Soil- and Gravel-Covered Geomembrane — Dipole Survey (ASTM D7007)
Scenario 02

Soil- and Gravel-Covered Geomembrane — Dipole Survey (ASTM D7007)

After protective soil or gravel is placed over the geomembrane, heavy construction equipment becomes the principal damage agent. A post-construction integrity ELL survey is the most cost-effective means of locating defects introduced during overburden placement and proof-loading. Conducted in accordance with ASTM D7007 (Standard Practices for Electrical Methods for Locating Leaks in Geomembranes Covered with Water or Earthen Materials) and the Chinese specification CJJ/T 214-2016 (Technical Specification for Leak Detection of Anti-seepage Geomembrane in Municipal Solid Waste Landfills), the dipole method energises the cover material above the liner and grounds the receiving electrode below the liner, establishing a stable far-field potential distribution.

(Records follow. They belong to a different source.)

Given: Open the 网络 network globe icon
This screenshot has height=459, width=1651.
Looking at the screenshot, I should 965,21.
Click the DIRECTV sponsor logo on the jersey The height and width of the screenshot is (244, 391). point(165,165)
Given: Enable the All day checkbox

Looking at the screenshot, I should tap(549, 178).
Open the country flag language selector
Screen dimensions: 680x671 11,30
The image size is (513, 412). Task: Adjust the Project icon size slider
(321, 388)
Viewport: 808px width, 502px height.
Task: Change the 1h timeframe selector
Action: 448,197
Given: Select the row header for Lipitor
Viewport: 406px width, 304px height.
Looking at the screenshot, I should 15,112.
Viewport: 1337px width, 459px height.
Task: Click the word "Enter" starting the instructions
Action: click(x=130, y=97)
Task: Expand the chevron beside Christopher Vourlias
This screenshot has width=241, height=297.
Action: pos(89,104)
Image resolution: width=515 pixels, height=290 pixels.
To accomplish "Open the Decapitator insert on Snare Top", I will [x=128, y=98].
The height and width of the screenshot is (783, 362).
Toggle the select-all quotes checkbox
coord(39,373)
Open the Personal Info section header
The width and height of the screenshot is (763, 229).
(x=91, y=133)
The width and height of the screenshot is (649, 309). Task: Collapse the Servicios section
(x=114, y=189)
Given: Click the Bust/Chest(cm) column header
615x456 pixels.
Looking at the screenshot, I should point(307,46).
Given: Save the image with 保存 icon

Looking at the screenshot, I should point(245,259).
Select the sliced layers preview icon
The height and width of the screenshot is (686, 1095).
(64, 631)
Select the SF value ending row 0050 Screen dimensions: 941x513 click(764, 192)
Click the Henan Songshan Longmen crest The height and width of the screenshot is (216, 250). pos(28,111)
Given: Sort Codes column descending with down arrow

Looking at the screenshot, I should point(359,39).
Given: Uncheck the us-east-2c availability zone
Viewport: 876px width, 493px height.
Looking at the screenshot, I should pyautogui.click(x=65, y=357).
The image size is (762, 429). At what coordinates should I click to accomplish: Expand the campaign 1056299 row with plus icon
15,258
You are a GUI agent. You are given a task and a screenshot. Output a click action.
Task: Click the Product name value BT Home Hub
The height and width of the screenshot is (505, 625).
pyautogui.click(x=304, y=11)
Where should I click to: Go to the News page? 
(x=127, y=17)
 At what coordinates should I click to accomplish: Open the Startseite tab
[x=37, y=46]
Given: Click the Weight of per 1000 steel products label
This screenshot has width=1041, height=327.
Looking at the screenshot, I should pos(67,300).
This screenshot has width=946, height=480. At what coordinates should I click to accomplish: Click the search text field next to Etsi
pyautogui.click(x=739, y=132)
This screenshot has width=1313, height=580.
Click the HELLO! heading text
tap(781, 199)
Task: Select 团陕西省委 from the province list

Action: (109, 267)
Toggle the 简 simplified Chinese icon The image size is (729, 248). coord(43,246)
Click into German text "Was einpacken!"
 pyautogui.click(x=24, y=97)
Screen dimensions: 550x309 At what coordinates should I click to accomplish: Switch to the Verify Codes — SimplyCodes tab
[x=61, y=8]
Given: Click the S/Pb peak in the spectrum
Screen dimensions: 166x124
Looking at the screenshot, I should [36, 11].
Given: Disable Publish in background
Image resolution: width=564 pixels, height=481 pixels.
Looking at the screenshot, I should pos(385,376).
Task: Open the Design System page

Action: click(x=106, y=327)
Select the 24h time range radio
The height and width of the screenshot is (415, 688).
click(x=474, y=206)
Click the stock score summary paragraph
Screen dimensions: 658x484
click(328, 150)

An intact geomembrane yields a uniform field; each breach acts as a local current source whose dipole signature is captured by reference and roving electrodes on a regular survey grid. Acquired potentials are recorded together with georeferenced station coordinates, archived locally and uploaded to a cloud analytics platform that returns defect coordinates and 2-D / 3-D potential-field maps for QA evaluation and maintenance planning. Modern acquisition units record longitudinal and transverse differential potentials together with single-electrode voltages, enabling sub-metre defect localisation.

Water-Covered Geomembrane — In-Water ELL Survey (ASTM D7007)
Scenario 03

Water-Covered Geomembrane — In-Water ELL Survey (ASTM D7007)

For impoundments that cannot be drained, ELL surveys are conducted on the water-covered liner in accordance with ASTM D7007 (Standard Practices for Electrical Methods for Locating Leaks in Geomembranes Covered with Water or Earthen Materials).

Wade-in survey. In shallow water (≤ 50 cm), the surveyor wades the impoundment with a hand-held probe and acquires data on a regular grid, locating pinholes, seam defects, patches and weld imperfections; suspect points are buoy-marked. Field data are uploaded to the cloud platform for post-processing, recovering defects that may have been missed in real time and improving the completeness and reliability of the survey.

Towed-array survey. Where water depth exceeds 50 cm, or the impoundment contains hazardous liquids, chemicals, sludges or thick sediments that preclude wading, a floating sensor array is towed across the basin on lines. The acquisition unit logs the electric-field response and the GNSS coordinates of each station, from which defect locations are computed.

Survey-vessel mode. At water depths greater than 1 m, a programmable survey vessel runs pre-planned tracklines while sensors are deployed at depth-controlled stand-off (no more than 50 cm above the liner) to ensure data fidelity while preserving operator and equipment safety.

2D Equipotential Contour Map
Scenario 04

2D Equipotential Contour Map

With a steady-state field established across the geomembrane, the system collects potential measurements across the site and inverts them into a 2-D equipotential contour map.

An intact liner produces smooth, evenly spaced contours; a breach forms a local low-resistance path that warps the field, and the contours bunch and bend toward the defect — letting operations crews triangulate leak location and plume extent at a glance.

Dipole Cross-Section Response
Scenario 05

Dipole Cross-Section Response

Following ASTM D7007 dipole-method workflow, paired probes are stepped above the liner along a grid and the potential difference is logged at every station.

When the dipole crosses directly over a breach, the cross-section trace exhibits the classic positive-negative inversion with a clean zero-crossing — the electrical fingerprint of a defect. The same trace estimates the defect depth, guiding targeted excavation and confirmation in the field.

3D Potential-Field Surface
Scenario 06

3D Potential-Field Surface

All site observations are aggregated on the cloud platform into a 3-D potential-field surface.

A defect appears as a sharp peak on the surface — peak height encoding leak intensity, peak position the defect coordinates. Combined with contour projections, cross-section slices and time-series comparison, every leak is turned from a hidden flaw into quantifiable, auditable engineering data.